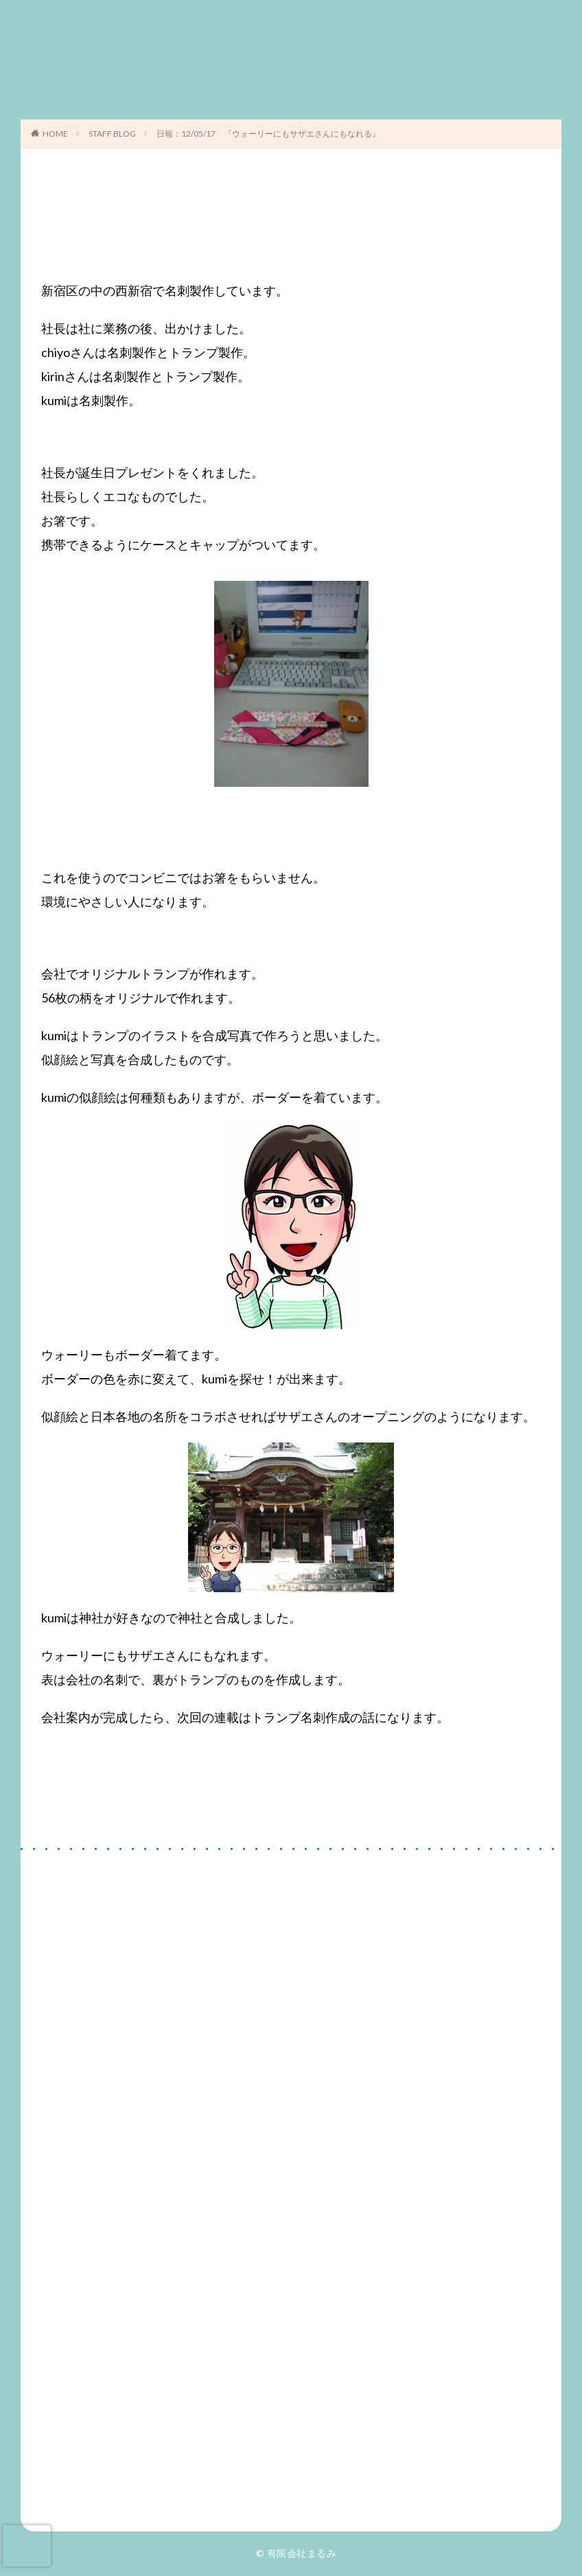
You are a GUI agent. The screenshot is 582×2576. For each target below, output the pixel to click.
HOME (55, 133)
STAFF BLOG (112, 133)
---
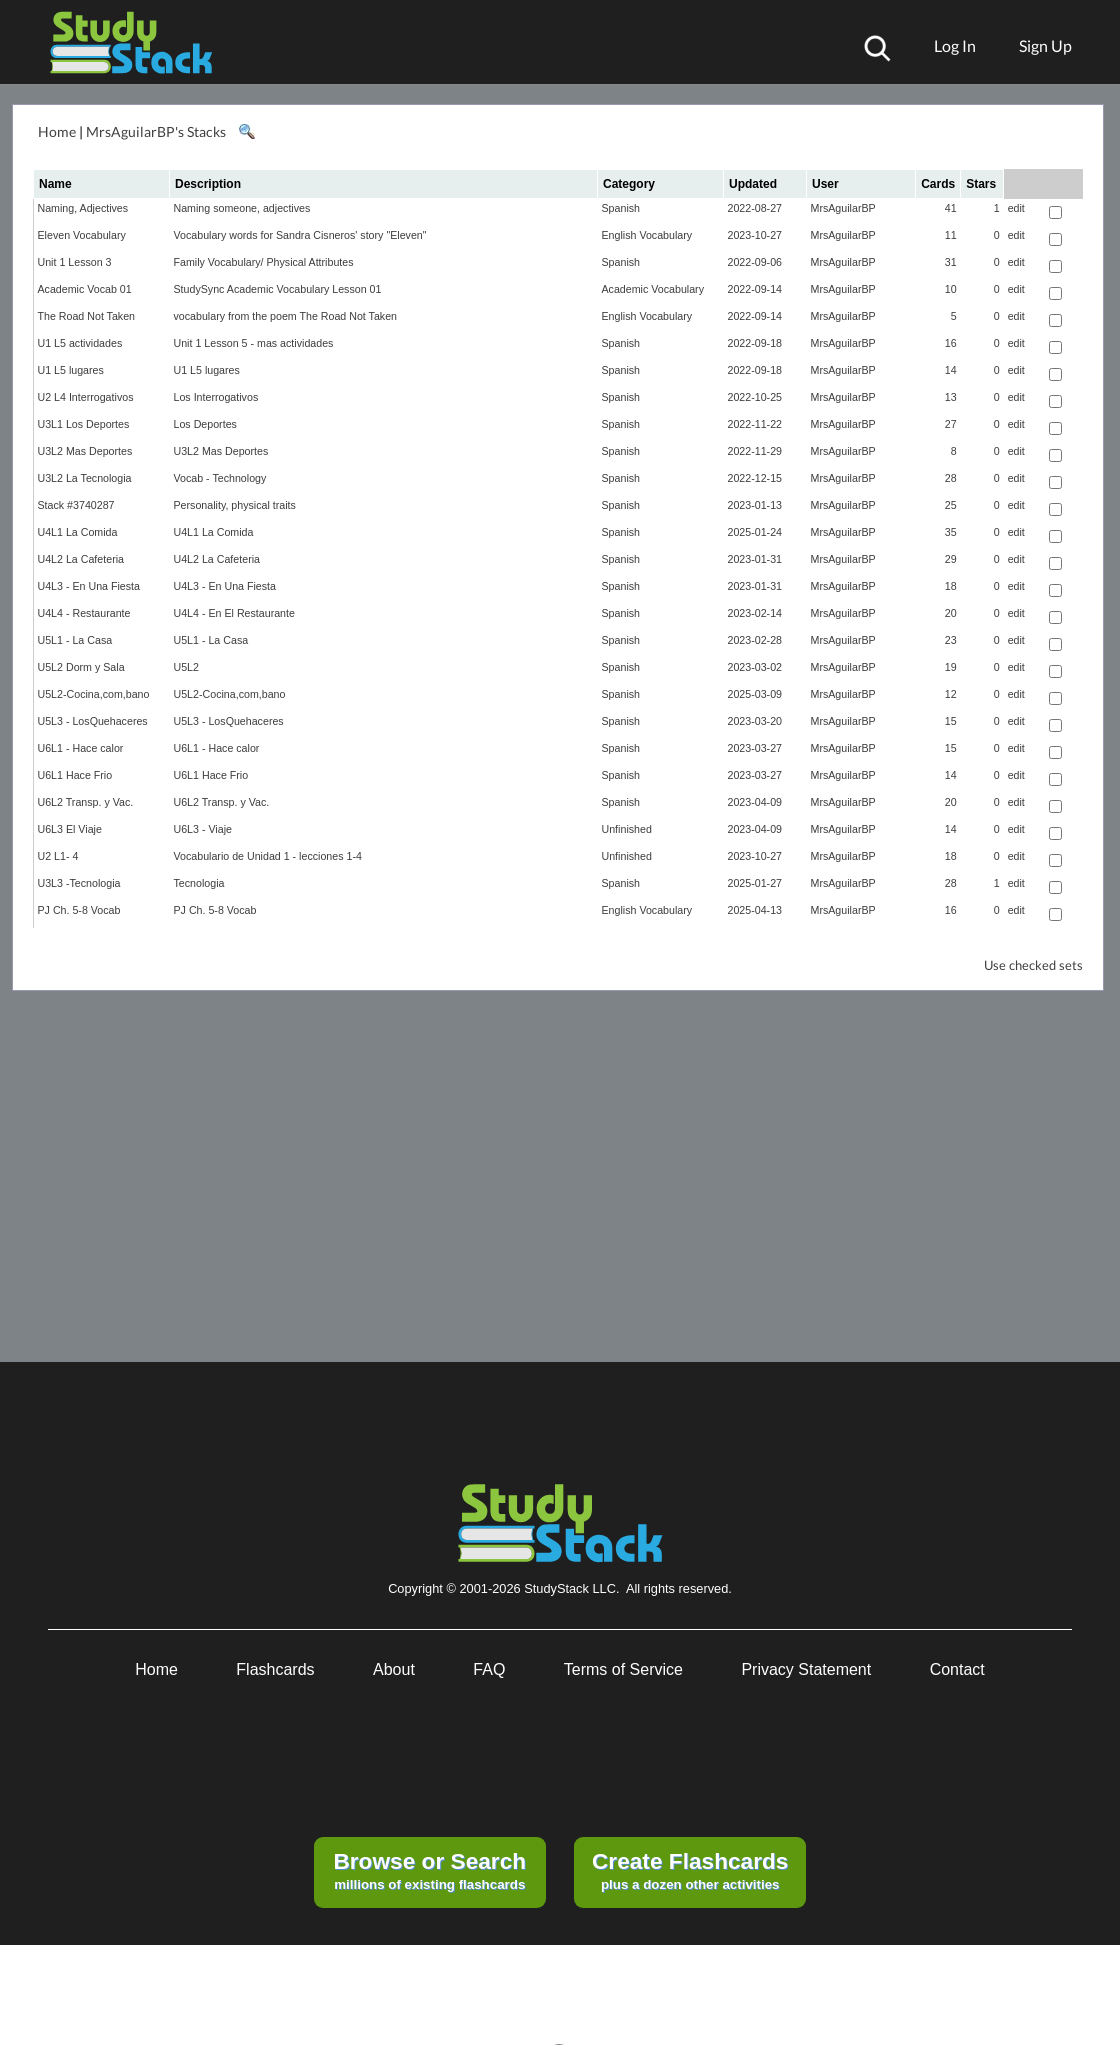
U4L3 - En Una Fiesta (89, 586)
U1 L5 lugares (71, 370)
...
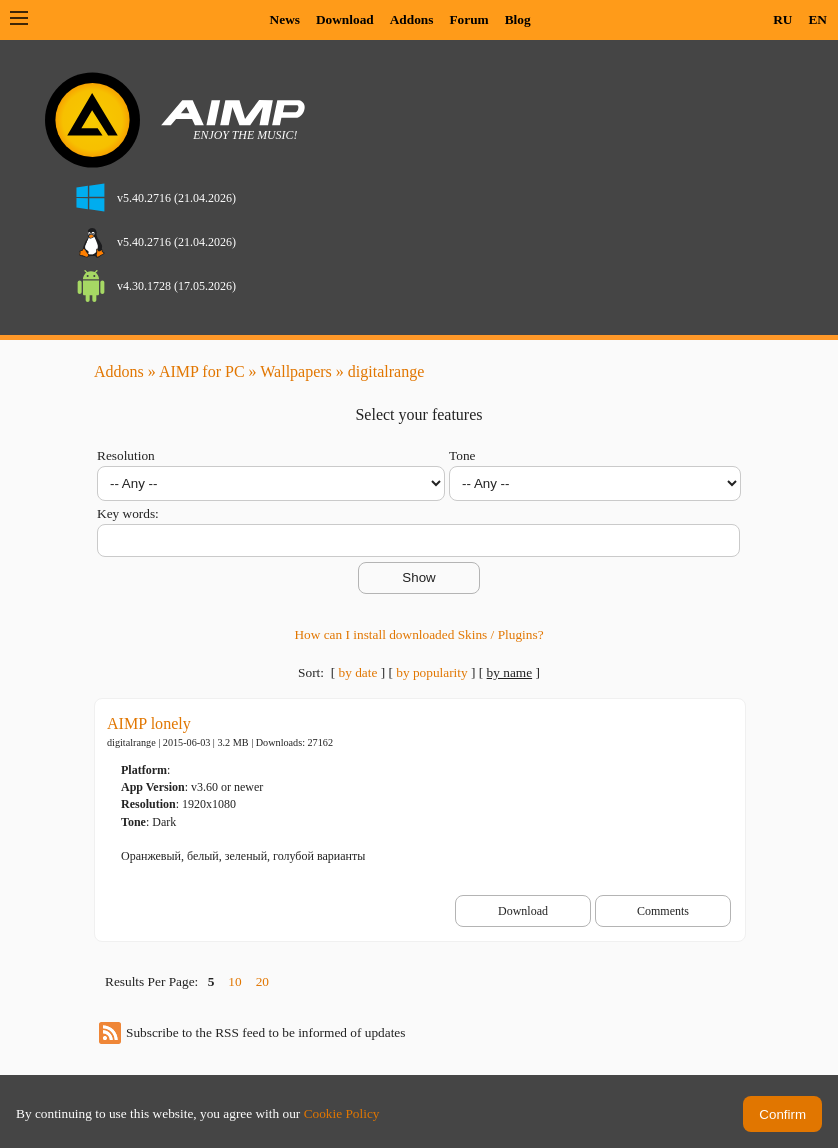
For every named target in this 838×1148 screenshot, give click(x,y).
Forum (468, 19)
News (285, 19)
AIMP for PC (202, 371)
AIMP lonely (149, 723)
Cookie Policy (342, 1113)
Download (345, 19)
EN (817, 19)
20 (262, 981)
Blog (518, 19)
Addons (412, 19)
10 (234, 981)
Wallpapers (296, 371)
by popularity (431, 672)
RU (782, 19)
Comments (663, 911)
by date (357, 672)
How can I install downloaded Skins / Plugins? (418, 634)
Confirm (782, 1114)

Exercise prompt
Recast everything in the material above, from the line containing "You are a GUI" down to the line containing "HOME (55, 133)", as a numbered list, leaving out any blank lines.

Solution below
1. You are a GUI agent. The screenshot is 582×2576. For each target below, output the pixel to click.
2. HOME (55, 133)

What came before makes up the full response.